**WORK TO BE COMPLETED:** The required result is every line of the records that includes "button".

**SUPPLIED RECORDS:**
════

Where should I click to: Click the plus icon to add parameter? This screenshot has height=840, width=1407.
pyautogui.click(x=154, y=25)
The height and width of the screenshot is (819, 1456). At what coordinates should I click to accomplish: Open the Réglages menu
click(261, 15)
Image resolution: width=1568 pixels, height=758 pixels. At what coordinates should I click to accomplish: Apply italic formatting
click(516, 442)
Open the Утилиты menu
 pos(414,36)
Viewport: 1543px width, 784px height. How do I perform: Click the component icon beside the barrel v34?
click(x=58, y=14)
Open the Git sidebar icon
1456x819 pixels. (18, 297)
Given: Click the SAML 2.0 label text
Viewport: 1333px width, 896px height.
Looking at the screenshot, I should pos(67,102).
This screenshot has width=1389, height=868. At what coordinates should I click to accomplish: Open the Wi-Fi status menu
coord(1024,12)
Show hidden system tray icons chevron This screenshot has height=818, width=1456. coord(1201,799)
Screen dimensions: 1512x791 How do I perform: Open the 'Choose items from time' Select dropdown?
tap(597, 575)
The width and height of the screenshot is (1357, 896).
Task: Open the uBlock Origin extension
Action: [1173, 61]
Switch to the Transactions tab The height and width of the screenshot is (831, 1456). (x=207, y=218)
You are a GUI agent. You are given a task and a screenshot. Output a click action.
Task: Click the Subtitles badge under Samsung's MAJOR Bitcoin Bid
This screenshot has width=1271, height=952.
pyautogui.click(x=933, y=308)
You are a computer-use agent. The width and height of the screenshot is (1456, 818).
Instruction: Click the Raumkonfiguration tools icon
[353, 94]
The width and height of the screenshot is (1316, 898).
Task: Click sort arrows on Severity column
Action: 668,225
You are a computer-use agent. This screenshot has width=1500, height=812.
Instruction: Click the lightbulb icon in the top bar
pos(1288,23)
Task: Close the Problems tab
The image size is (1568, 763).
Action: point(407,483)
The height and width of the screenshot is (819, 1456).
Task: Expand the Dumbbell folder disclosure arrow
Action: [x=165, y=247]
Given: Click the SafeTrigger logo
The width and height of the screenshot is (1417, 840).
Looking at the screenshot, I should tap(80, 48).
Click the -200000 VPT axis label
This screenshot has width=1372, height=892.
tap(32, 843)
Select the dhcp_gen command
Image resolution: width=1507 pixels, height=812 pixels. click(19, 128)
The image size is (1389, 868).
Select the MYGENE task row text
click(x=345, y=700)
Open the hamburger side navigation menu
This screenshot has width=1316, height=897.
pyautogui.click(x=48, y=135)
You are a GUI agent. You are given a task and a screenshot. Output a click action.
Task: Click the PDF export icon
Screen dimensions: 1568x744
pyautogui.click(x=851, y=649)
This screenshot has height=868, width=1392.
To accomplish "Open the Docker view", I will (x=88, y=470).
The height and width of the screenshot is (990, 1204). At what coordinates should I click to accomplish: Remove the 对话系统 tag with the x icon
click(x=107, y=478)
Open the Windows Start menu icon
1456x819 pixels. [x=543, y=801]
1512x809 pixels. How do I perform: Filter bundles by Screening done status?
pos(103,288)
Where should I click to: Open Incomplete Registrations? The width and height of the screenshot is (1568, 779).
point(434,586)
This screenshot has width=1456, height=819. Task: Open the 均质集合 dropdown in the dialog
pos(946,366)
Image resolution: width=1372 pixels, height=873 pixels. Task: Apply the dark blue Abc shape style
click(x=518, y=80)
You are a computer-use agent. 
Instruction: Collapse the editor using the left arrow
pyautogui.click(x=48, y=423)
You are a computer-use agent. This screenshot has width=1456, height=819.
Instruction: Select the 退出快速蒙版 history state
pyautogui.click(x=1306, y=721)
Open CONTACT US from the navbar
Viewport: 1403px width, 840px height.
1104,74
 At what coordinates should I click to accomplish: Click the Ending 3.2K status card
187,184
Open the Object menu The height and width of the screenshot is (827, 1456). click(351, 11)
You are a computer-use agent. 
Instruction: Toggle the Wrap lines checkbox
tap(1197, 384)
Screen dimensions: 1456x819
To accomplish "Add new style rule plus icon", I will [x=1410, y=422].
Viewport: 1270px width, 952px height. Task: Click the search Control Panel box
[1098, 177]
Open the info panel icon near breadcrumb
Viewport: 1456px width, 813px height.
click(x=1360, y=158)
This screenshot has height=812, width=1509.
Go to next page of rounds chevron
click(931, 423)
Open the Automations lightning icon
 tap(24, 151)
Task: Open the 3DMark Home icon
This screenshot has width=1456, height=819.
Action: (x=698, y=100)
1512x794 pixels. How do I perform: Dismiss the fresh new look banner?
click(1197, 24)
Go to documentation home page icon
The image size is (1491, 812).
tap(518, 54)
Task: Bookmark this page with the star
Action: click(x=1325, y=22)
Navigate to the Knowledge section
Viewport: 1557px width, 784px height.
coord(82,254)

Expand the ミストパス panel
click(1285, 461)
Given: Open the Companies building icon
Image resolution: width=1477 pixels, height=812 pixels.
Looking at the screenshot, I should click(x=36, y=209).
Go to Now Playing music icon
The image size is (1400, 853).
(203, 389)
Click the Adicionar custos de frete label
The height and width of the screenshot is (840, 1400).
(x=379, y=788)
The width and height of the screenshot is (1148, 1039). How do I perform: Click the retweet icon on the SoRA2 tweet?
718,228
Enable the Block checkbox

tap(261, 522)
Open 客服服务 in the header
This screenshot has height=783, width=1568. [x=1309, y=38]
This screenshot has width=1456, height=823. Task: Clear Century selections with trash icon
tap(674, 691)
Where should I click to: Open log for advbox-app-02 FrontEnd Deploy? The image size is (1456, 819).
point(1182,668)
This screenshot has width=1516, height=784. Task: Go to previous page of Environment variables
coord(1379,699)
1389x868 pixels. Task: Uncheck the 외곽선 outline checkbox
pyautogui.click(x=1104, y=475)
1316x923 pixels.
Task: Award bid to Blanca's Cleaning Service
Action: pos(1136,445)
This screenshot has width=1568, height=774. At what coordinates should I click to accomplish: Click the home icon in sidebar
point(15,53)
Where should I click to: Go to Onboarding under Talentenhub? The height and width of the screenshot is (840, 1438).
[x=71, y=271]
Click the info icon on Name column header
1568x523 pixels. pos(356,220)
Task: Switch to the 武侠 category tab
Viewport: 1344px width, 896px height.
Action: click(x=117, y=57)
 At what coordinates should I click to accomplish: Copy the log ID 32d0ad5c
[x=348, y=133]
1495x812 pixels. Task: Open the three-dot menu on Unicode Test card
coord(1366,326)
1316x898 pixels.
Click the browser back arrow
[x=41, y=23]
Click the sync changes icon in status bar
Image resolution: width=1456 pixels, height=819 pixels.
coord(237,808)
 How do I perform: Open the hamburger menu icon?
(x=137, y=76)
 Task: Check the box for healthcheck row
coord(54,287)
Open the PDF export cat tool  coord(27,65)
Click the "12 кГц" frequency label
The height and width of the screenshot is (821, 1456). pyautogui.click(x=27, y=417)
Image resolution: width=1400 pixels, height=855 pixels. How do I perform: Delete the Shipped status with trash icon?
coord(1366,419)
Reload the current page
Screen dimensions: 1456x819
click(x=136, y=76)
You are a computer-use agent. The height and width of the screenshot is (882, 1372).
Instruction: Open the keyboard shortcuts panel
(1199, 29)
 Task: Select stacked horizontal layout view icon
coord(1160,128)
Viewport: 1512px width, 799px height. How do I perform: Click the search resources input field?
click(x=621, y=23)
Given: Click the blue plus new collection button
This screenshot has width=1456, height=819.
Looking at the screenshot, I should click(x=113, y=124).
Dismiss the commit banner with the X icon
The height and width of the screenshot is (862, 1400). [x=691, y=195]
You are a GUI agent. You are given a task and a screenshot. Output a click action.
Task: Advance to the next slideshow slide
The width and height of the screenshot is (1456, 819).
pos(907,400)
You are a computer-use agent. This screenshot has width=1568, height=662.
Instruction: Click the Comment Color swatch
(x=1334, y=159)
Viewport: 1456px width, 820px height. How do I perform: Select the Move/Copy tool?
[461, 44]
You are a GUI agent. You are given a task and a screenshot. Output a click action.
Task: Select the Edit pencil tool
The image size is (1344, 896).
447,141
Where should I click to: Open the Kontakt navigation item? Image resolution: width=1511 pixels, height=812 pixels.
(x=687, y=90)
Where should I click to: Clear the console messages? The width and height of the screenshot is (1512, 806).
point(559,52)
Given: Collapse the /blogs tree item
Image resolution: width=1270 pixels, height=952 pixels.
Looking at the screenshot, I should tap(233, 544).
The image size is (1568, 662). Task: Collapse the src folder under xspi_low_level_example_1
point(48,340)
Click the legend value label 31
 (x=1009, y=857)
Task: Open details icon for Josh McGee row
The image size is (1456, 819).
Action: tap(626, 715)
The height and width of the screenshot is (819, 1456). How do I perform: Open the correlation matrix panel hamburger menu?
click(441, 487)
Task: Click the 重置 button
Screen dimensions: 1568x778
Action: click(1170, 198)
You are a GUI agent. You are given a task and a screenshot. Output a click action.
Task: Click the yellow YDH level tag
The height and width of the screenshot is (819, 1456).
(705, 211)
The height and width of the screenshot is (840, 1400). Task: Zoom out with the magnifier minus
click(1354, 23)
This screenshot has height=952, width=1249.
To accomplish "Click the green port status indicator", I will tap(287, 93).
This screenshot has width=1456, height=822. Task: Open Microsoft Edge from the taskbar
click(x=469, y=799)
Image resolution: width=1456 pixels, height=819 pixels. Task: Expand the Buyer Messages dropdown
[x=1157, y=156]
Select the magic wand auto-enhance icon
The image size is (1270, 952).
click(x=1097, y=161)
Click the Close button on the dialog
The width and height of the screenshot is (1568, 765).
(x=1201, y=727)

════

**RESULT OF THIS EXERCISE:**
Given: Click the blue plus new collection button
Task: Click the 重置 button
Click the Close button on the dialog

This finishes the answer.